**INSTRUCTIONS FOR THE TASK**: Exactly as written, transcribe the data from its opening line through the line containing "You are a computer-use agent. Screen". Leave every picture out.
_ _ _ _
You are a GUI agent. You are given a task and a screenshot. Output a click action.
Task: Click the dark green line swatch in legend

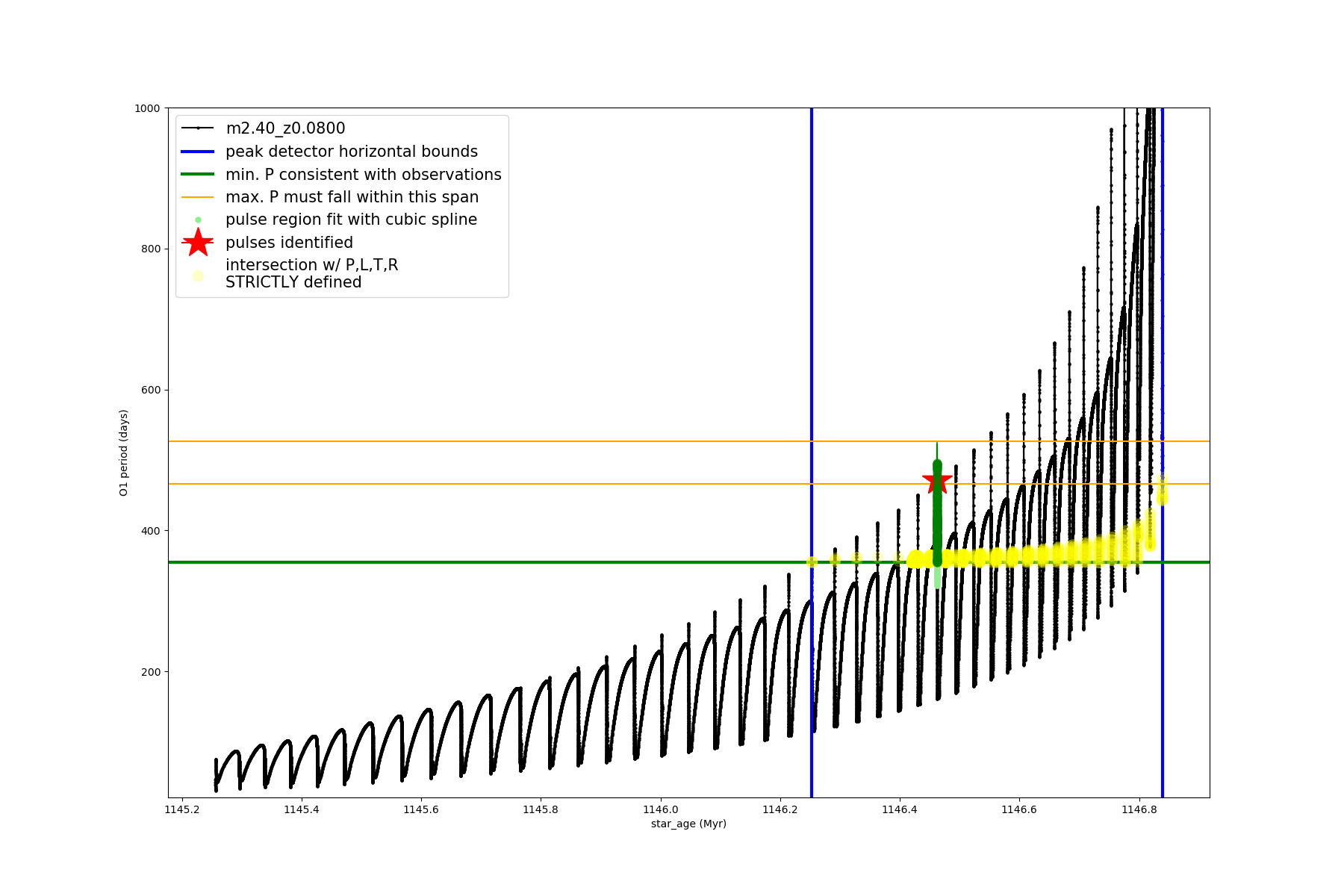198,175
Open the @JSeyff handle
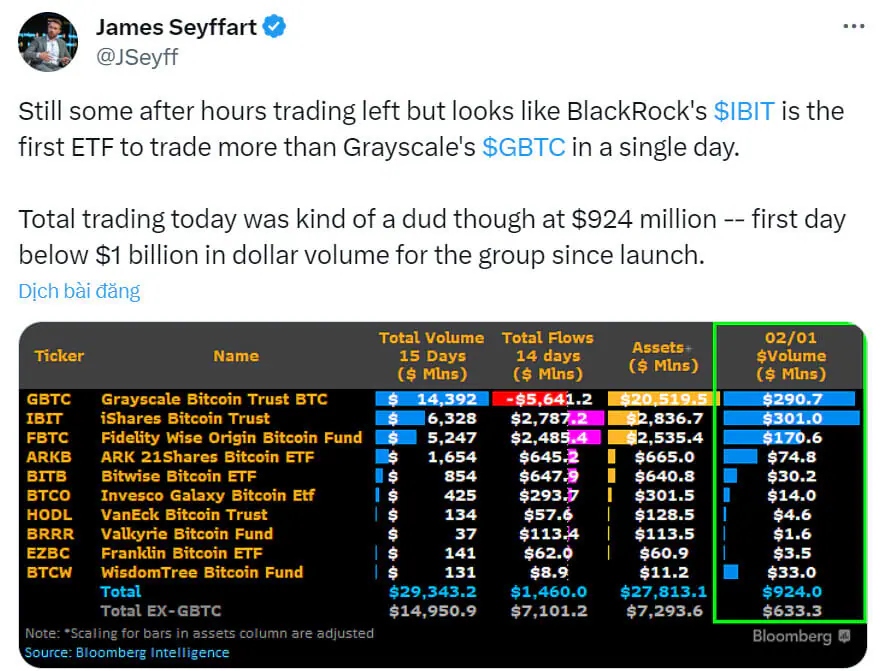The height and width of the screenshot is (671, 884). (136, 56)
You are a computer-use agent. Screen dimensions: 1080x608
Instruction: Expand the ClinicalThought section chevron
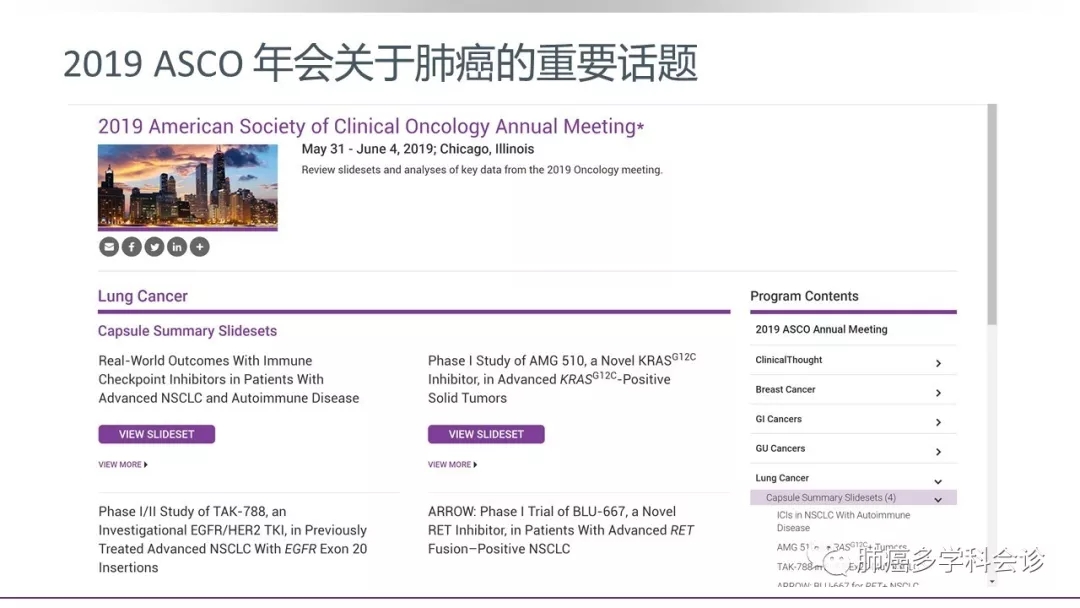point(938,363)
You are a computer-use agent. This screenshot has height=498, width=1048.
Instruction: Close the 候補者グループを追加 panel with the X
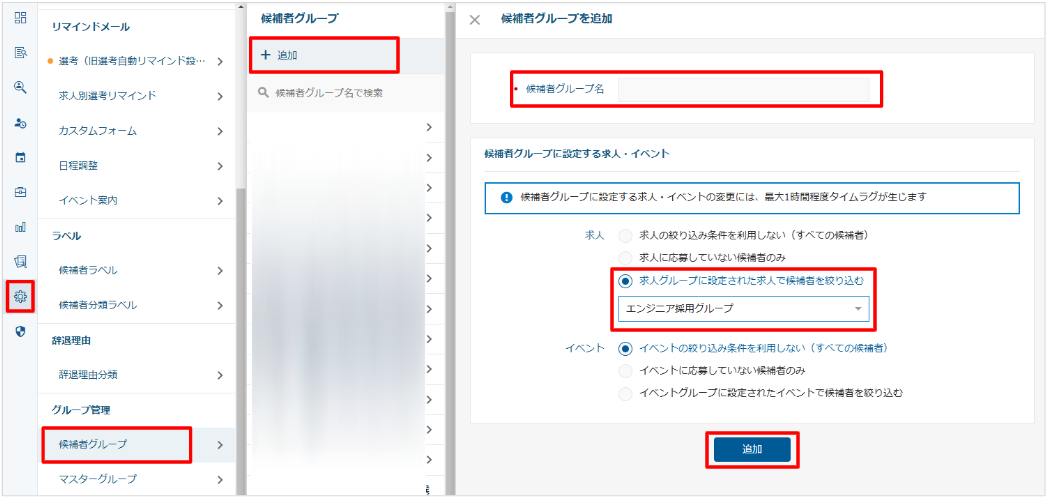(x=475, y=19)
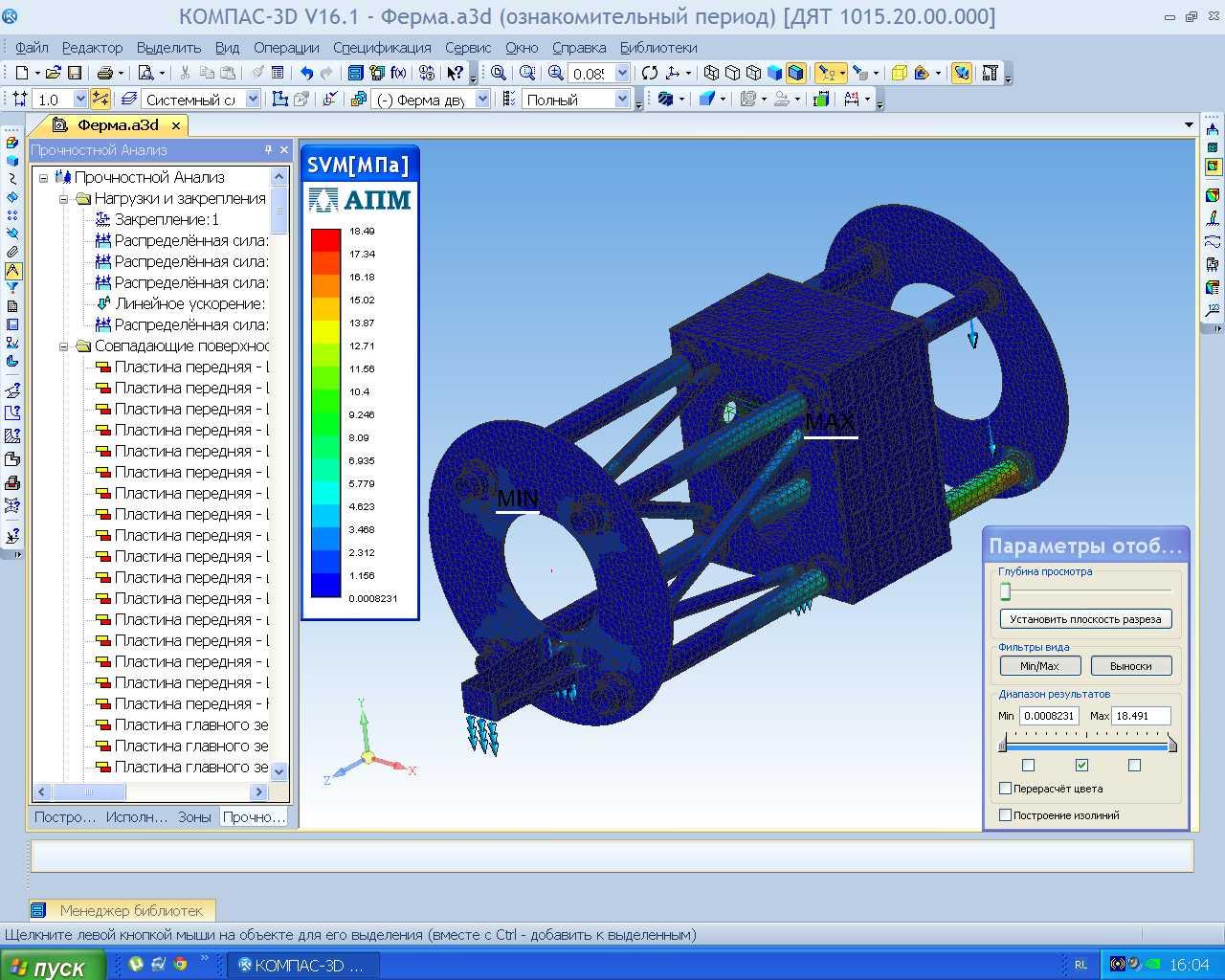The image size is (1225, 980).
Task: Open the Полный display mode dropdown
Action: pos(622,100)
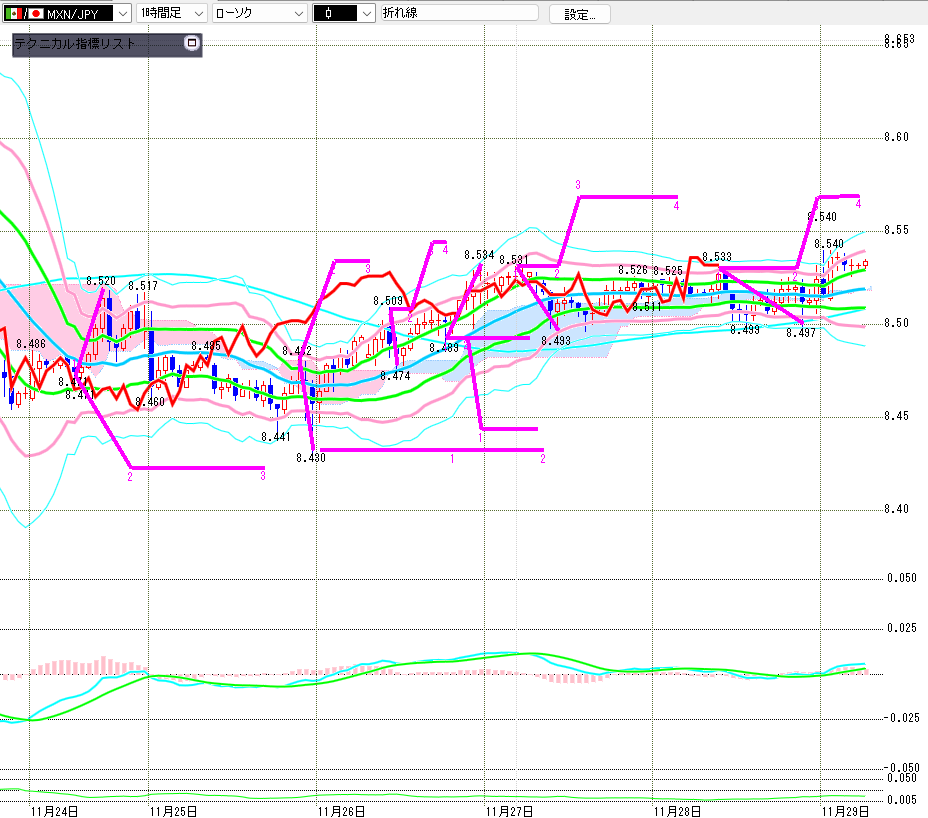
Task: Click the テクニカル指標リスト panel title
Action: tap(75, 44)
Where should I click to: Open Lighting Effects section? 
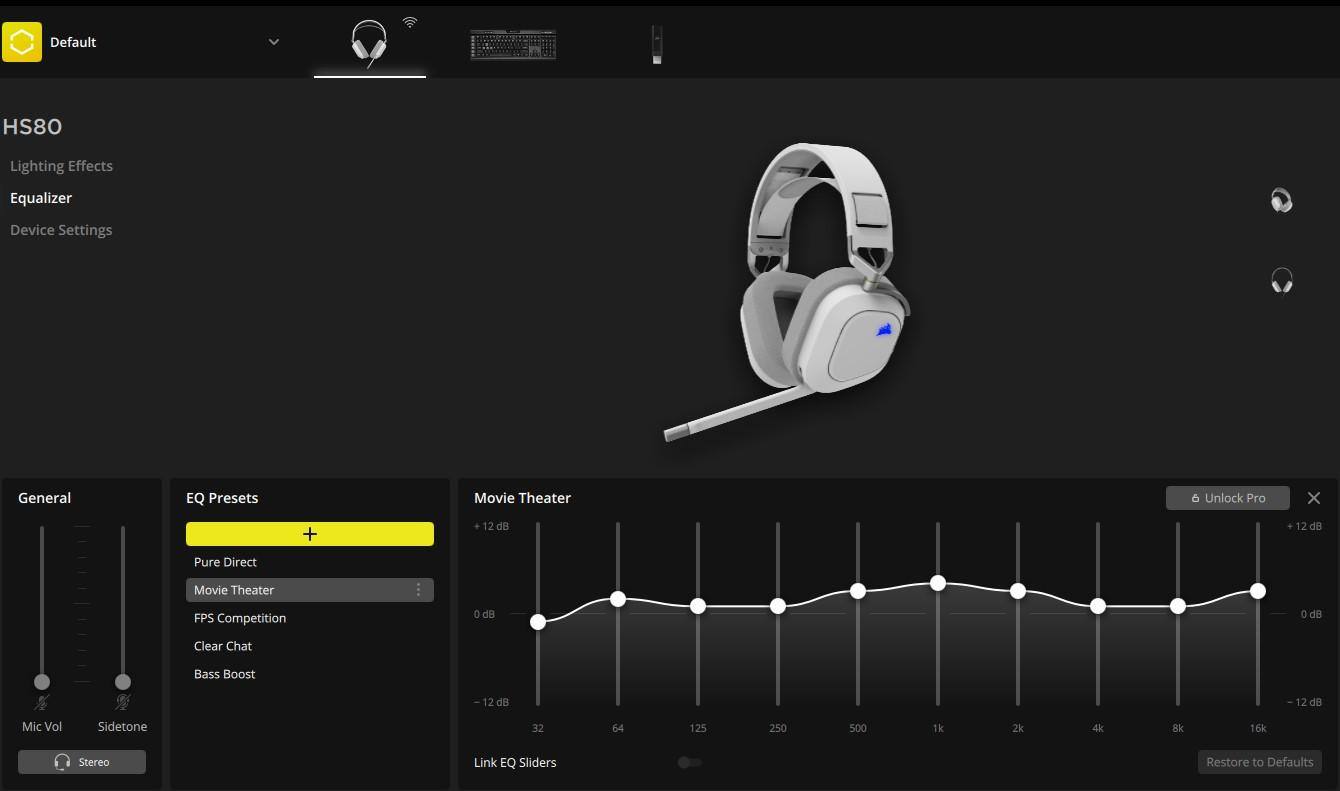61,166
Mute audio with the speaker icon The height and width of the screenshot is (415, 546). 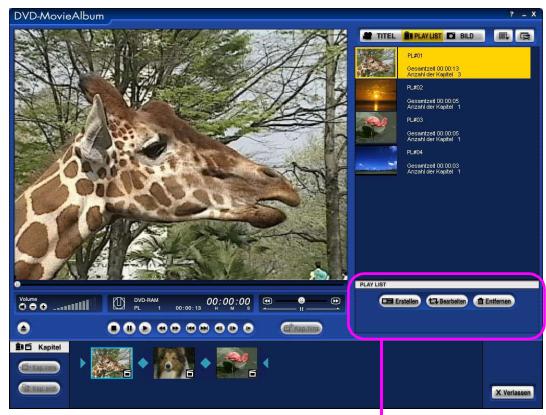[22, 307]
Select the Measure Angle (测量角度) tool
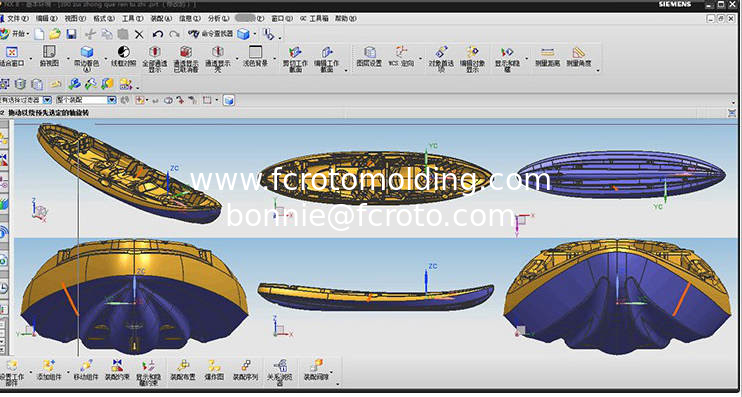This screenshot has width=742, height=397. click(579, 57)
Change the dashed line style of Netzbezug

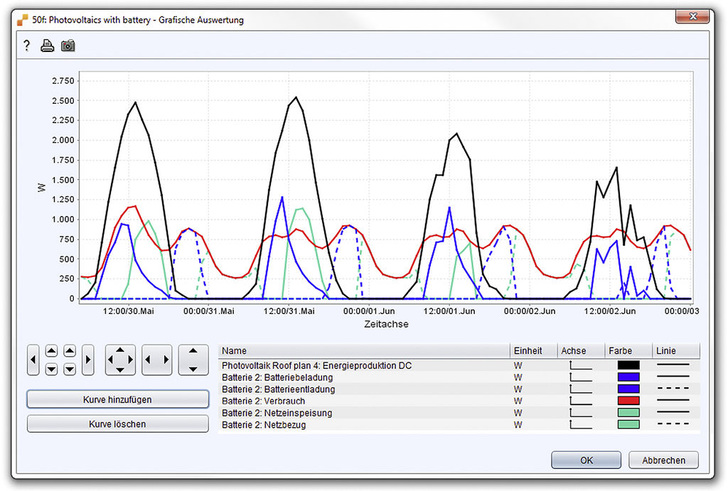(x=672, y=425)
_ _ _ _
**RESULT FOR THIS EXERCISE**:
You are a GUI agent. You are given a task and a screenshot. Output a click action.
Task: Click the dark green line swatch in legend

198,175
Open the @JSeyff handle
The height and width of the screenshot is (671, 884). (136, 56)
You are a computer-use agent. Screen dimensions: 1080x608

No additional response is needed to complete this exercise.